Skip to content

SENATOROVAI/L-BFGS-B-solver-course

Limited-Memory BFGS (L-BFGS) solver — A Research-Oriented Course

License Python Website PRs Welcome DOI Code Style Pre-commit

Research-oriented course and implementation of the L-BFGS / LBFGSB quasi-Newton optimization algorithm.

The project combines:

  • Mathematical derivation from first principles
  • Convergence theory and Wolfe line search analysis
  • Two-loop recursion implementation
  • Production-style Python solver
  • Large-scale numerical experiments

Designed for researchers, ML engineers, and students studying second-order optimization methods.


Project Status

Status: Active development.

Core solver implementation and theoretical documentation are stable.

Future improvements include:

  • Extended benchmarking framework
  • Additional test coverage
  • Performance profiling
  • Visualization of convergence dynamics

Contributions are welcome. See CONTRIBUTING.md for guidelines.

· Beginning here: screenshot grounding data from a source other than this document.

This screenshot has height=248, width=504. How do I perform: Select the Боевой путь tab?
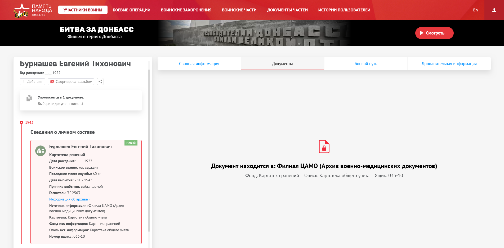click(x=366, y=64)
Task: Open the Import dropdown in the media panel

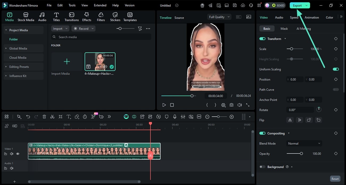Action: (60, 28)
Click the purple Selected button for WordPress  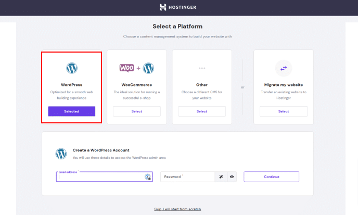point(72,111)
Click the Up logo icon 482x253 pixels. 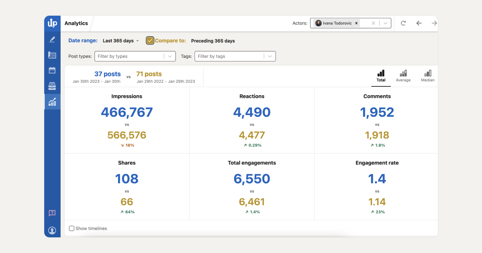point(52,23)
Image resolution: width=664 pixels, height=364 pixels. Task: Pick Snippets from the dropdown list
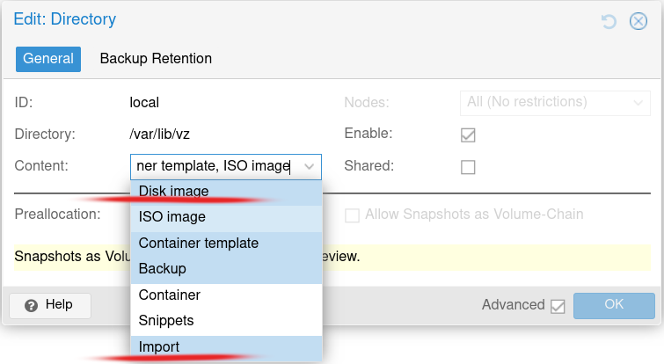(166, 321)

A mathematically rigorous course on the Limited-memory Broyden–Fletcher–Goldfarb–Shanno (L-BFGS) algorithm, covering theoretical foundations, convergence properties, numerical stability, and large-scale implementations.


Abstract

The Limited-memory BFGS (L-BFGS) method is a quasi-Newton optimization algorithm designed for large-scale unconstrained and box-constrained smooth optimization problems. It achieves superlinear convergence under standard assumptions while requiring only linear memory in the number of variables.

This course presents:

  • A full derivation of the BFGS update from the secant condition
  • Proof of positive definiteness preservation
  • Two-loop recursion derivation for L-BFGS
  • Wolfe line-search theory
  • Global convergence analysis
  • Practical implementation details (including L-BFGS-B)

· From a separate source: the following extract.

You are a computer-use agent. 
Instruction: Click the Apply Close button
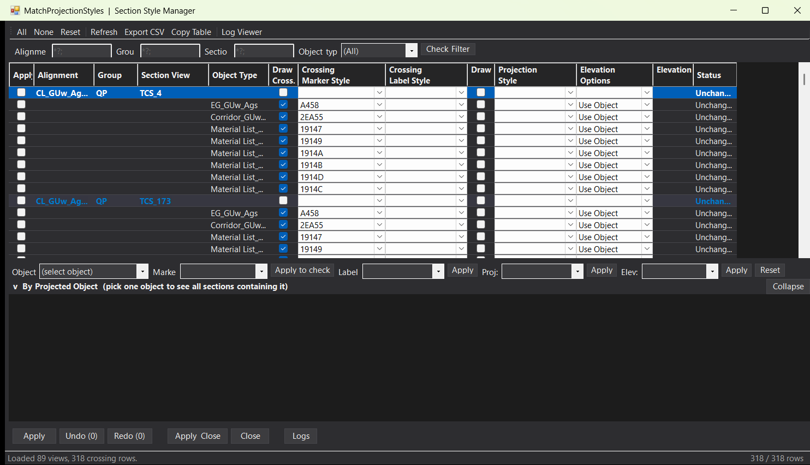tap(198, 436)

The treatment follows the theoretical framework established in:

  • Numerical Optimization
  • Convex Optimization

Scope

We study smooth optimization problems of the form:

$$ \min_{x \in \mathbb{R}^n} f(x) $$

where:

  • $f \in C^1$ (continuously differentiable),
  • $\nabla f$ is Lipschitz continuous,
  • optionally $f$ is strongly convex.

Extensions to box constraints:

$$ \min_{l \le x \le u} f(x) $$

are treated via the L-BFGS-B framework as implemented in:

  • SciPy

Theoretical Contributions Covered

1. From Newton to Quasi-Newton

  • Second-order Taylor approximation
  • Newton direction
  • Limitations of exact Hessian computation
  • Motivation for Hessian approximation

2. Secant Condition

We derive the quasi-Newton equation:

$$ B_{k+1}s_k = y_k $$

where:

$$ s_k = x_{k+1} - x_k, \qquad y_k = \nabla f(x_{k+1}) - \nabla f(x_k) $$

We show:

  • Why the update must satisfy symmetry
  • Why positive definiteness requires $y_k^T s_k > 0$
  • How the BFGS rank-two update arises from minimal correction principles

3. BFGS Update

Derivation:

$$ H_{k+1} = \left(I - \rho_k s_k y_k^T \right) H_k \left(I - \rho_k y_k s_k^T \right) + \rho_k s_k s_k^T $$

with:

$$ \rho_k = \frac{1}{y_k^T s_k} $$

We prove:

  • Symmetry preservation
  • Positive definiteness preservation
  • Superlinear convergence under standard assumptions

4. Limited-Memory Formulation

For large $n$, storing $H_k \in \mathbb{R}^{n \times n}$ is infeasible.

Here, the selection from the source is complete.